Conceived in the spring of 2008, the ‘Avenger’ musical is set in aromatic (and fictitious) Tromaville, N.J., which holds the dubious honor of being the world’s most polluted city. “It’s poking fun of New Jersey in a good way,” Bryan says. “We [Bon Jovi] are from there, and we are not mocking ourselves out … everywhere on earth since ‘The Tonight Show with Johnny Carson,’ it’s always the Jersey joke.”
Some of the tunes in the show: ‘It’s a Brand New Day in New Jersey,’ ‘Evil Is Hot’ and ‘Hot Toxic Love.’ Just as Hollywood mines old TV shows for high-concept ideas and name recognition, stage productions are looking to fanboy faves as unexpected source material, with high-profile ventures such as ‘The Fly’ at the L.A. Opera and the big-budget Spider-Man show planned. So it’s no surprise that ‘Avenger’ has the familiar beats of the old film, but also some 21st century messages stirred in with the vintage sludge.

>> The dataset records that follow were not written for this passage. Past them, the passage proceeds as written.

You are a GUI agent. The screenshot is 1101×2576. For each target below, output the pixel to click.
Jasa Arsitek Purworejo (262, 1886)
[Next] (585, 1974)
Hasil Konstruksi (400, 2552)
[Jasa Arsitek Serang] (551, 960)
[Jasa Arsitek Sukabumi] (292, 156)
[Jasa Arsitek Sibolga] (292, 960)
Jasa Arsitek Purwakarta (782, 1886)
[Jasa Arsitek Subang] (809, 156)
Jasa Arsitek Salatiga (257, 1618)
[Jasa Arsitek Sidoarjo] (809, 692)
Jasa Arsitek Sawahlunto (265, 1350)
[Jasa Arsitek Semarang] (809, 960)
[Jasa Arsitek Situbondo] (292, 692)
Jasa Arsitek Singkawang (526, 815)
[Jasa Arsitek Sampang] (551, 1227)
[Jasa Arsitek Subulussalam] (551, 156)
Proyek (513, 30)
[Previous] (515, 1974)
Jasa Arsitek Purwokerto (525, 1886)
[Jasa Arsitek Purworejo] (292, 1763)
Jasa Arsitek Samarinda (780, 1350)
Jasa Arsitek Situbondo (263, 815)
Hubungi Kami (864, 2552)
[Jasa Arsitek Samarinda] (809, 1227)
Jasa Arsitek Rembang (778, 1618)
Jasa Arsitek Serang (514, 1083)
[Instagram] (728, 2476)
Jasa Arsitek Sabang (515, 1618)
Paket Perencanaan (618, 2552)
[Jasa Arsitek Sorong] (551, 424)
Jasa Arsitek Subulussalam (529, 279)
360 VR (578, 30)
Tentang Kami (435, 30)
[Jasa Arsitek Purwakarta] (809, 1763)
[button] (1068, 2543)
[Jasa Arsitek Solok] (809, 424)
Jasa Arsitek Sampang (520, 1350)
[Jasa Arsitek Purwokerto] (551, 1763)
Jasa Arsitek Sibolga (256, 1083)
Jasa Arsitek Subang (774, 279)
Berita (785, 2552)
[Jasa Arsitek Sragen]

In the old film, for instance, 98-pound weakling Ferd gets a nasty chemical bath in an accidental fall that can be blamed on cruel bullies; in the musical, though, the namesake character is thrown into a vat of toxic goo after challenging the local mayor on environmental regulations. “It’s timely,” Cordero says. “It’s got an environmental spin.”
Wait … is this the same Toxic Avenger that, in the first film, splattered a villain’s head under an exercise machine and cleaned up the mess with a mop? The same maniac that disemboweled a man with his bare hands? The Toxie on stage clearly is not the homicidal maniac of the original film.
“There is no pain involved, especially when I emerge as the Toxic Avenger,” Cordero says. “It’s for comedy and the shock factor. People don’t see it coming. I’m clutching [someone’s] fist as he’s about to hit me, and then I rip his arm off. I rip out intestines. I decapitate somebody at one point and dunk his head in his barrel like I was Earvin Johnson. The aim of the show is we want to get people a little scared. We want them to go, ‘Woah.’ Let their emotions get the best of them.”
The Toxic Avenger gradually abandoned its hardcore image after the original film’s release with three horror-comedic sequels, and eventually softened to the point of becoming a children’s cartoon, Toxic Crusaders, which aired briefly on Fox in 1991. Its creator, Lloyd Kaufman, whose Troma Entertainment created the features (hence the name ‘Tromaville’), has been at the musical stage production with a video camera shooting footage, Cordero says.
For you Jersey music fans, not only does the show take a few gentle shots at favorite-son Bruce Springsteen, but Bryan’s bandmates Jon Bon Jovi and Richie Sambora are supposed to attend the April 6 bow, he says.